Journal of African Earth Sciences vol:61 issue:1 pages:10-26
The Mesoproterozoic Kibara belt in Central Africa has recently been redefined and subdivided into the Karagwe–Ankole belt (KAB) and the Kibara belt (KIB), separated by Palaeoproterozoic (Rusizian) terranes. The KIB and KAB are characterised by the presence of numerous rare metal mineralised (Nb–Ta–Sn) pegmatites and Sn–W mineralised quartz veins that are related to the youngest granite generation, i.e. the G4-granites in Rwanda, which formed at 986 ± 10 Ma. The pegmatites of the Gatumba area (western Rwanda) have historically been mined for their columbite-tantalite and cassiterite mineralisation, but contain also beryl, apatite, spodumene, amblygonite, and rare phosphates. Columbite-tantalite formed during the crystallisation of the pegmatites, followed by intense alkali metasomatism, i.e. widespread growth of albite and white mica. The major part of the cassiterite mineralisation is, however, concentrated in zones associated with intense phyllic alteration.

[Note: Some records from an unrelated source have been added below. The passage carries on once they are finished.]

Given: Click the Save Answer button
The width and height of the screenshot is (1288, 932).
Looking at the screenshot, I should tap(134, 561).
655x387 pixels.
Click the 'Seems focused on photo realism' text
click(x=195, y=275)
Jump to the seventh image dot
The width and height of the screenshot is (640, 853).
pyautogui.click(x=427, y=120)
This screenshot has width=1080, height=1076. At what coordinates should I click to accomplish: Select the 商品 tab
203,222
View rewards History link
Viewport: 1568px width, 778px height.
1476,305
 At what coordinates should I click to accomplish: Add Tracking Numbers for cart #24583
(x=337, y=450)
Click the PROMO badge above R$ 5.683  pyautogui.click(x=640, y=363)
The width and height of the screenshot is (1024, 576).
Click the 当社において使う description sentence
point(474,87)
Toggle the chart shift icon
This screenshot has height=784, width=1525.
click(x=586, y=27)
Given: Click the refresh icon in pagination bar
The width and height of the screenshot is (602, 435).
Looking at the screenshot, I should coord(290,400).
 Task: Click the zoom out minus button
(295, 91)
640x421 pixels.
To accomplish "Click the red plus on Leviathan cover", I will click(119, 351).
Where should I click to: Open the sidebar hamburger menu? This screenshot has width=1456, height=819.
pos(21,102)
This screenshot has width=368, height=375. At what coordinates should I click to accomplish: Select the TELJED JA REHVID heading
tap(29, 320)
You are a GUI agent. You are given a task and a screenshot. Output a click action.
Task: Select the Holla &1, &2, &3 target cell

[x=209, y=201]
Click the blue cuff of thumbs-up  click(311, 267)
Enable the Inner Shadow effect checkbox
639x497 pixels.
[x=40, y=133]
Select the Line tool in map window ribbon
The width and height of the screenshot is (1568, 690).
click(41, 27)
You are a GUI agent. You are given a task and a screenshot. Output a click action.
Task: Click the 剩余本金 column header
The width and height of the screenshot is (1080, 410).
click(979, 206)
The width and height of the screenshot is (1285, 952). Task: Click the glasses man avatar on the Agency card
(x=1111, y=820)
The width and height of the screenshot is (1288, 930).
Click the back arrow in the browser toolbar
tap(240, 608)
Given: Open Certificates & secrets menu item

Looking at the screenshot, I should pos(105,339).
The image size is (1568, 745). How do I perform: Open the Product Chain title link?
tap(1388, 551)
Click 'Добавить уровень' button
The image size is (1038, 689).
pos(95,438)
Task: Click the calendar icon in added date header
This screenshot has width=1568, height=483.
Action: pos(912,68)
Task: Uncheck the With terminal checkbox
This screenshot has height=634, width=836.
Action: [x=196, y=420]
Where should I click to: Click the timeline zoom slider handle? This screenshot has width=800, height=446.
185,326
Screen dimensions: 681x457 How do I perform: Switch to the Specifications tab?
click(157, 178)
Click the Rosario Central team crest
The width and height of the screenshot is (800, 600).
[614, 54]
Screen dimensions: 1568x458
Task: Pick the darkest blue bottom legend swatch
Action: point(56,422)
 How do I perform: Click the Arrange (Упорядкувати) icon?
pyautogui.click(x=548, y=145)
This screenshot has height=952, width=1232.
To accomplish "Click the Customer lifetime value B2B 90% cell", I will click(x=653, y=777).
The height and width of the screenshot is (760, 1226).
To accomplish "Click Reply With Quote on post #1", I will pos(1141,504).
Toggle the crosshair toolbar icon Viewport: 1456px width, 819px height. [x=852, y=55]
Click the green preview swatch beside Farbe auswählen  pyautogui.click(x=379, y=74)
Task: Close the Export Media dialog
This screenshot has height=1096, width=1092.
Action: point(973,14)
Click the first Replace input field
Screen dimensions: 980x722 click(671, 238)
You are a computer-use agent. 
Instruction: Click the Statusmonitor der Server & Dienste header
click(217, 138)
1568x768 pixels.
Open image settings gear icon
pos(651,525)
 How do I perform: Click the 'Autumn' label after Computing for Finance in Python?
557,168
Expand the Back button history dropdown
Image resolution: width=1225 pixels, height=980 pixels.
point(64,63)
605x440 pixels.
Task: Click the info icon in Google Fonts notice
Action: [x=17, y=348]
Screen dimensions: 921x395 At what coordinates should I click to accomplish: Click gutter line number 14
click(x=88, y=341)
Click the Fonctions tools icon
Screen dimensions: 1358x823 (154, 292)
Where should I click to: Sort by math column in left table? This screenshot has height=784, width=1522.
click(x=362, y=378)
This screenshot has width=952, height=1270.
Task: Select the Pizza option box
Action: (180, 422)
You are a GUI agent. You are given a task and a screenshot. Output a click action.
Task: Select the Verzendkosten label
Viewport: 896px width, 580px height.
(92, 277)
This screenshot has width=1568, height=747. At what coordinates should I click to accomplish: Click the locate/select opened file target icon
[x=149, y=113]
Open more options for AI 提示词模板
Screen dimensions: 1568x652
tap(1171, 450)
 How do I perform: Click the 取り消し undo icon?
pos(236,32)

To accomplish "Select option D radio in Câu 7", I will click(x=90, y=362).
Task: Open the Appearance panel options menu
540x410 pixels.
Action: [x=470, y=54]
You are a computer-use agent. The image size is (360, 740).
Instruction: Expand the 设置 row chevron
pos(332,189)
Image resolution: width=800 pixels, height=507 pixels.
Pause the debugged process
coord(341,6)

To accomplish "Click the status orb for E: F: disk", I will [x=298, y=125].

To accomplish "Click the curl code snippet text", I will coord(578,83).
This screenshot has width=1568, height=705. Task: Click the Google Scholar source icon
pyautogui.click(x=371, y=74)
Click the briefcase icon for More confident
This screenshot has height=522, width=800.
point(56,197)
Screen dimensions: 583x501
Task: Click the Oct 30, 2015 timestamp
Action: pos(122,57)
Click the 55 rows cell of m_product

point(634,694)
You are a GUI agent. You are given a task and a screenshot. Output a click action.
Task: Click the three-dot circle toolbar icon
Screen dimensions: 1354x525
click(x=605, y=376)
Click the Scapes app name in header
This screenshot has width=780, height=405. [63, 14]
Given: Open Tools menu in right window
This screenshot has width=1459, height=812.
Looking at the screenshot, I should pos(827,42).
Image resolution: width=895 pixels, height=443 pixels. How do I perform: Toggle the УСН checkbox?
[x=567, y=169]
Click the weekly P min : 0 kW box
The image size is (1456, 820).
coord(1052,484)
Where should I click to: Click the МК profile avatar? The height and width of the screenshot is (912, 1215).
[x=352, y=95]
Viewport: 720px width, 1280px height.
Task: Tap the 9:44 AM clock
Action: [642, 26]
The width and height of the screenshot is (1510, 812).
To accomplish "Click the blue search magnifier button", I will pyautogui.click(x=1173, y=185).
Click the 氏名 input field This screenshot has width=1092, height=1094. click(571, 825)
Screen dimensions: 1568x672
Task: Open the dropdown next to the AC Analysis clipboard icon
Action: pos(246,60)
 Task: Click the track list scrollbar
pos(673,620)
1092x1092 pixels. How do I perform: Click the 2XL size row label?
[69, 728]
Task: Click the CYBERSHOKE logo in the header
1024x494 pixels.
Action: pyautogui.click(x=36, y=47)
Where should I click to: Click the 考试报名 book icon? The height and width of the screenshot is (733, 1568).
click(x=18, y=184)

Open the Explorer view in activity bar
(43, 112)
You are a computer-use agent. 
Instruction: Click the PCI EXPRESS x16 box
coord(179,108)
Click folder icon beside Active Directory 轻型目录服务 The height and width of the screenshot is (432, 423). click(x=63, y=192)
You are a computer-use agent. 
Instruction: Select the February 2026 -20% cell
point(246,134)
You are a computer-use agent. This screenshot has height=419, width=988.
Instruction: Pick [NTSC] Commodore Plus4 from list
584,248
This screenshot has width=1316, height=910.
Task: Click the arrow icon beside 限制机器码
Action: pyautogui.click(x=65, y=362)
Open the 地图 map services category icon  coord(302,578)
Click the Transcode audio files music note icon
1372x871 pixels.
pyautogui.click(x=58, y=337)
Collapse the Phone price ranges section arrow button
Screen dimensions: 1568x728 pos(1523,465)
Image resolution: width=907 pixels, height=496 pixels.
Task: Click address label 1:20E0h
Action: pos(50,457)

U–Pb ages of columbite-tantalite samples vary between ∼975 Ma and ∼930 Ma. The oldest ages (975 + 8.2/−8.3 Ma and 966 + 8.7/−8.6 Ma) overlap with previous reported Rb–Sr ages of the emplacement of the pegmatites (∼965 Ma) and are interpreted to reflect the crystallisation of the Nb–Ta mineralisation. The youngest ages (951 ± 15 Ma to 936 ± 14 Ma) are apparently related to variable degrees of resetting by (metasomatic) post-crystallisation processes. The resetting could either be due to recrystallisation of early Nb–Ta minerals or due to the disturbance of the U–Pb isotopic signature of the Nb–Ta minerals. The 40Ar–39Ar spectra of muscovite samples associated with different steps in the paragenesis of the pegmatites show a spread of apparent ages between ∼940 Ma and ∼560 Ma that reflect Late Neoproterozoic tectonothermal events. One plateau age of 592.2 ± 0.8 Ma is interpreted to reflect far-field effects of the East African orogeny on the Karagwe–Ankole Belt.